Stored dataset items
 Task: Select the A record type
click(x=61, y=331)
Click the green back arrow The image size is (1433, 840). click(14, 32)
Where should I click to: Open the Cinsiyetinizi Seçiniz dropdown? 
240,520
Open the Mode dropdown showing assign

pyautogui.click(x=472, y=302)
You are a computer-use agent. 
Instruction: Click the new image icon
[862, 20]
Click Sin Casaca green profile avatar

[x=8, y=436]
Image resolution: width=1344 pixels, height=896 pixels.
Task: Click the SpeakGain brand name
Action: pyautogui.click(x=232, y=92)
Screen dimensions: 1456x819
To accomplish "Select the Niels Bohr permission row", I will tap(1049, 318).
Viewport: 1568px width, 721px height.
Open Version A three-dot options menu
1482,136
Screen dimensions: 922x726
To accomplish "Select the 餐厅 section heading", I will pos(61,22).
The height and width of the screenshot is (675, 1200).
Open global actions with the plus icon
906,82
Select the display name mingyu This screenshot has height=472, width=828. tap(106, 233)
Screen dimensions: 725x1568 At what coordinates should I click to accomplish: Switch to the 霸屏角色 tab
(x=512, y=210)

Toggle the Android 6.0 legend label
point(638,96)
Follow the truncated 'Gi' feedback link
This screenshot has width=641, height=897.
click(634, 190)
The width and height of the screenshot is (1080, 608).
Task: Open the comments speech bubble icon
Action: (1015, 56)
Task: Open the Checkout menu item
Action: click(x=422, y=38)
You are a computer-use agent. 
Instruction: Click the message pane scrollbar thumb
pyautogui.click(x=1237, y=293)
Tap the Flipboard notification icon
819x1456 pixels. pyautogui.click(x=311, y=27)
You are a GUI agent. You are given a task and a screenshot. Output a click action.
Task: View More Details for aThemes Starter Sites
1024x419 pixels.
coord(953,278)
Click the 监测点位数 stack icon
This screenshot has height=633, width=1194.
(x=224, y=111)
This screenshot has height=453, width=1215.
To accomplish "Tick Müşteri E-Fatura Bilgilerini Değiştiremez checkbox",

What the task requires
Say how many lines of the records contain the word "will", and give no other output.

Result of the exercise
2